Art’théna Investigations (AI) : Bonjour Yann, pouvez-vous vous présenter et nous raconter votre parcours ?

Yann Brun (YB) : Bonjour, je suis le conseiller sureté pour l’archéologie et les archives à la Mission sécurité, sureté et audit du ministère de la Culture. Avec mes trois collègues commandants de police, notre rôle consiste à assurer la prévention et la lutte contre les actes de malveillance dans les établissements et lieux culturels (vols, dégradations, menaces terroristes, etc.), les pillages archéologiques et le trafic illicite des biens culturels.

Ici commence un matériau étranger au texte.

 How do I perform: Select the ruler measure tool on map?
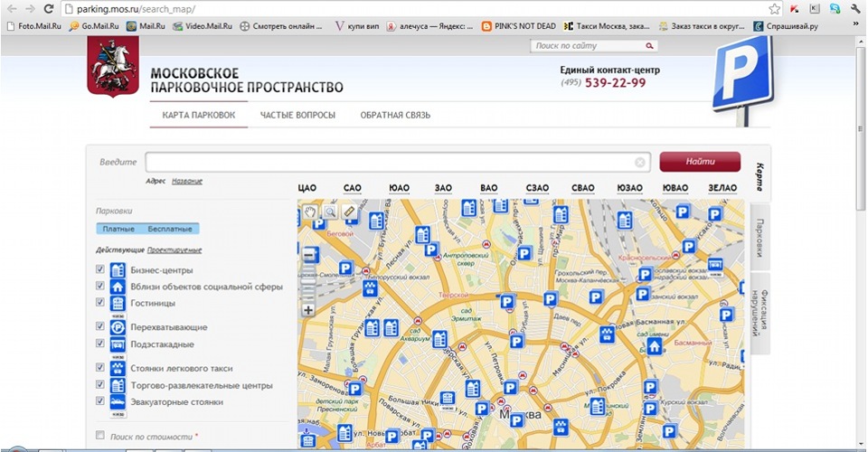point(350,211)
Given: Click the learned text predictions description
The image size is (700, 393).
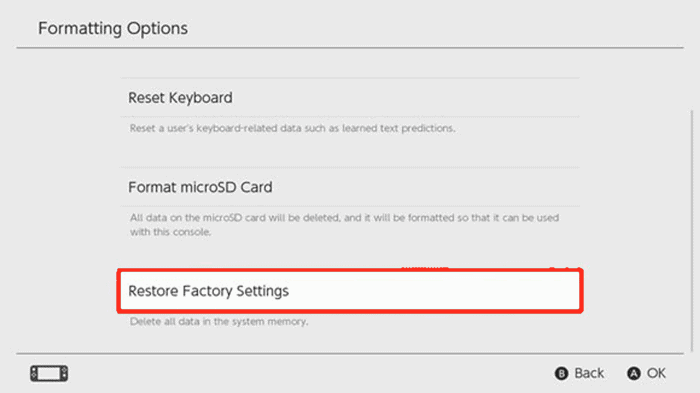Looking at the screenshot, I should [292, 128].
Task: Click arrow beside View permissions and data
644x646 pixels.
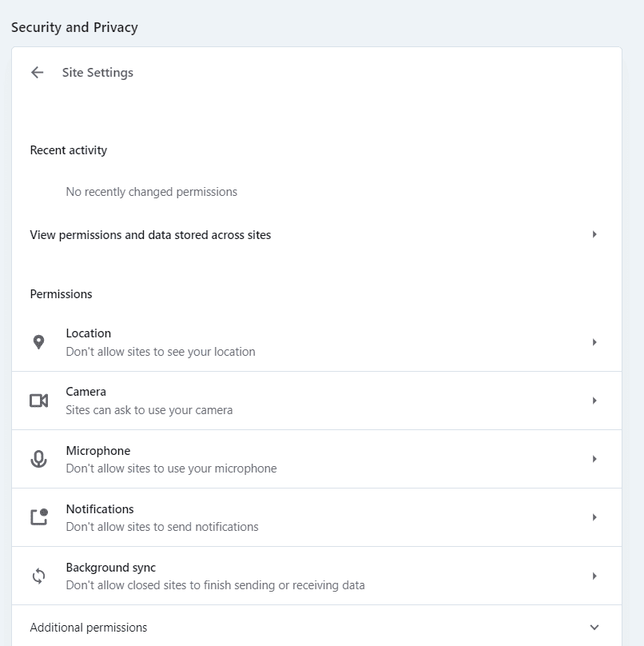Action: click(x=594, y=234)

Dans ce cadre, nous sommes les officiers de liaison et référents de l’Office central de lutte contre le trafic des biens culturels (OCBC).

Pour partir du début, j’ai commencé au Musée d’Orsay dans la surveillance des œuvres et la sécurité des publics, et j’ai gravi les échelons, pendant 20 ans. D’abord, j’ai débuté comme agent d’accueil et de surveillance dans les salles d’expositions permanentes, puis agent-chef, responsable d’équipes, adjoint technique puis technicien des services culturels, responsable des équipes de surveillance des expositions temporaires, des vestiaires et du suivi des agents de sécurité privée en charge de la sécurité de la zone d’accueil et des entrées du musée, en passant par Chargé du développement et de l’archivage numérique du département Accueil et Surveillance, Concepteur d’applications de management sûreté et RH, formateur interne en informatique et en sureté. Pendant toutes ces années, j’ai pu rencontrer beaucoup de personnes gravitant autour du milieu culturel et une multitude de profils dans la sûreté et la sécurité.

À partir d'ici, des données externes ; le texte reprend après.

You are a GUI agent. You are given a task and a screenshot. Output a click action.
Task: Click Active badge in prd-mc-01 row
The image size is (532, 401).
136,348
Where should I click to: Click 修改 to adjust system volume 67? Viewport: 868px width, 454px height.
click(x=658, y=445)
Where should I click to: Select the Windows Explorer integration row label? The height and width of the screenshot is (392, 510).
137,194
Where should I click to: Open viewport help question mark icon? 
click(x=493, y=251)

En 2011, j’ai passé le concours d’Ingénieur des Services culturels et du Patrimoine et j’ai intégré le poste que j’occupe actuellement. C’était une création de poste au sein du ministère de la Culture. Le pillage d’un chantier de fouilles à Noyon en 2010 a révélé l’ampleur du fléau des atteintes au patrimoine archéologiques et fait naître certaines préoccupations sur la protection du patrimoine, le ministre de l’époque a donc demandé un rapport de préconisations au Conseil national de la recherche archéologique (CNRA) et la création de ce poste en faisait partie. Venant du domaine muséal à l’origine, je me suis retrouvé à la fois dans deux mondes différents : l’archéologie et les archives. J’ai dû repartir de zéro, mais étant le premier à occuper ce poste, j’ai pu apporter un œil neuf et mettre en place ma vision des choses, tout en m’appuyant sur mes collègues commandants de police, notamment Guy Tubiana, conseiller sûreté des musées de France.

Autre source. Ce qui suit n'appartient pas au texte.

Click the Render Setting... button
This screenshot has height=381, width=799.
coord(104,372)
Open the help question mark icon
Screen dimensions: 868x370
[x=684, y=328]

Grâce à la sécurité et à la sureté, j’ai pu amener ces connaissances et compétences également, comme mettre en place des protocoles, des procédures, être réactif face à un incident, etc. J’ai publié le premier guide sur « la sûreté du patrimoine archivistique » en 2014 et dû mettre en place dès 2012, avec l’archéologue Bertrand Triboulot, un guide spécifique « lutter contre le pillage archéologique » qui n’existait pas, mais aussi des formations et beaucoup de sensibilisation. Il fallait apporter aux acteurs des institutions, aux personnels de surveillance et de sécurité, aux archivistes, aux archéologues, aux conservateurs, aux forces de sécurité (police, gendarmerie, douane) et aux autorités judiciaires des réponses à leurs questions concernant la procédure à suivre lors d’un vol, d’une dégradation ou d’une destruction d’archives ou d’objets archéologiques ; mais surtout en cas de fouille archéologique illicite et de pillages de patrimoine archéologique et faire en sorte qu’ils aient un interlocuteur référent au sein du ministère pour les aiguiller sur les démarches à suivre.

AI : Vous participez au nom du ministère de la Culture à la lutte contre le trafic illicite de biens culturels, notamment sur le plan de la sensibilisation auprès des acteurs et des institutions. Quels sont les obstacles auxquels vous faites le plus souvent face lors de vos sensibilisations ?

YB : Avant 2010, on formait essentiellement les personnels dans les musées et les monuments historiques, et un peu sur les vols d’archives. Il y avait certaines circulaires, notamment suite à des vols dans des services d’archives à la fin des années 1990. En 2012, j’ai donc créé à l’INP (Institut National du Patrimoine) une formation sur « la sûreté au sein des locaux d’archives » ainsi que sur « la lutte contre le pillage archéologique », avec Bertrand Triboulot, mais également au ministère une formation annuelle sur ces questions. J’interviens aussi régulièrement auprès des universités dans des master 2 de droit du patrimoine culturel, droit archéologique, management des organisations culturelles ou DU de recherche et provenance.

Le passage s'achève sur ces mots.